* **Task directions**
Would you copy each line of the records that includes the word "named"?
++++ Supplied data
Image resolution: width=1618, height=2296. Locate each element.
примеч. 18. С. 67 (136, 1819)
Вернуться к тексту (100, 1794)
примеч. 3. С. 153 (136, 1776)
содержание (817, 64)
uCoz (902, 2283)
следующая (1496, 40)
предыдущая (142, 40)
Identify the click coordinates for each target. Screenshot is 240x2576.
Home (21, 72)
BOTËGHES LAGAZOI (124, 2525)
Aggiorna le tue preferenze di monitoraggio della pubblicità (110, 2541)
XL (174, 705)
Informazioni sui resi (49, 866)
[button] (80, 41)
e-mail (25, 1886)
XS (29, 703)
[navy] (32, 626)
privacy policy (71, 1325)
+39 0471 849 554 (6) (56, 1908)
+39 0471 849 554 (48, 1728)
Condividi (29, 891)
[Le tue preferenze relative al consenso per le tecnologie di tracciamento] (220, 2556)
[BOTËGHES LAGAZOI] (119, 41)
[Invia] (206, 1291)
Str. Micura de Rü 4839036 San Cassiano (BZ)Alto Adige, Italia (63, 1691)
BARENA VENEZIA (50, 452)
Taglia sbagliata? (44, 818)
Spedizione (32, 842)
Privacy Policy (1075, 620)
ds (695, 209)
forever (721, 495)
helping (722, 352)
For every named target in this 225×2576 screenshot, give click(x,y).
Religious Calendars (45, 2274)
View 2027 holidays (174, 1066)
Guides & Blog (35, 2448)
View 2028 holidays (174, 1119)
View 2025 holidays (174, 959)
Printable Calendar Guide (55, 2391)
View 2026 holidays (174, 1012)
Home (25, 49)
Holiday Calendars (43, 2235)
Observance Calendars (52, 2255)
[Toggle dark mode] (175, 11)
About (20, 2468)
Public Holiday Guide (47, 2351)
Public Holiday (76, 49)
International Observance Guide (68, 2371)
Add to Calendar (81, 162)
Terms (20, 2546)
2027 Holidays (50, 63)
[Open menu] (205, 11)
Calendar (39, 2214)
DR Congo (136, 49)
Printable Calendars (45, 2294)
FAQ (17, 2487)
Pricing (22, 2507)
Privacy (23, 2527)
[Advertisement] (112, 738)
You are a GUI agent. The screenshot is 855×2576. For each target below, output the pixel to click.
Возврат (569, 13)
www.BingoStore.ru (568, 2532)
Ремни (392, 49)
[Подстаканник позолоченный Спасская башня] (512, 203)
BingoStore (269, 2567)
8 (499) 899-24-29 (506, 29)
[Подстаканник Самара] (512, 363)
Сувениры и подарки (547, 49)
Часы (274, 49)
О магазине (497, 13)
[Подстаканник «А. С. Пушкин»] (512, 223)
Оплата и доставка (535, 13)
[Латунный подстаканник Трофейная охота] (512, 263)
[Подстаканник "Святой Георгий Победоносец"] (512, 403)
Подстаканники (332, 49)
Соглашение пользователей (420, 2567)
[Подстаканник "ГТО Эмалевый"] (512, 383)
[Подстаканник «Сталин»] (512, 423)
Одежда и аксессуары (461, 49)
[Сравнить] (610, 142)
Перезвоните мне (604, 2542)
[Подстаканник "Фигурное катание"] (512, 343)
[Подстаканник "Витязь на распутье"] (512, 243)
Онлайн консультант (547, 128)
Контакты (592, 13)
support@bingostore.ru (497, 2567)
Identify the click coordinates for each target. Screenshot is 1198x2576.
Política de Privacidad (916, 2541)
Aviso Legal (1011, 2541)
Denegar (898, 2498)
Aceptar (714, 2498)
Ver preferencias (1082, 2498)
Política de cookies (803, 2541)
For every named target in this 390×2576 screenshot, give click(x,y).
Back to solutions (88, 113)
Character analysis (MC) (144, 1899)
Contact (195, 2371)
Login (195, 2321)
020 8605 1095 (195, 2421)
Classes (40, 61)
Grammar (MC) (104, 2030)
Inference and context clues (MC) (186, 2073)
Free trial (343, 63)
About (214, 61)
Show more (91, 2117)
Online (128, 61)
++++++++
* **Exercise output**
For every named target in this 225×2576 screenshot, give click(x,y).
For every named target in this 390×2576 screenshot, give click(x,y).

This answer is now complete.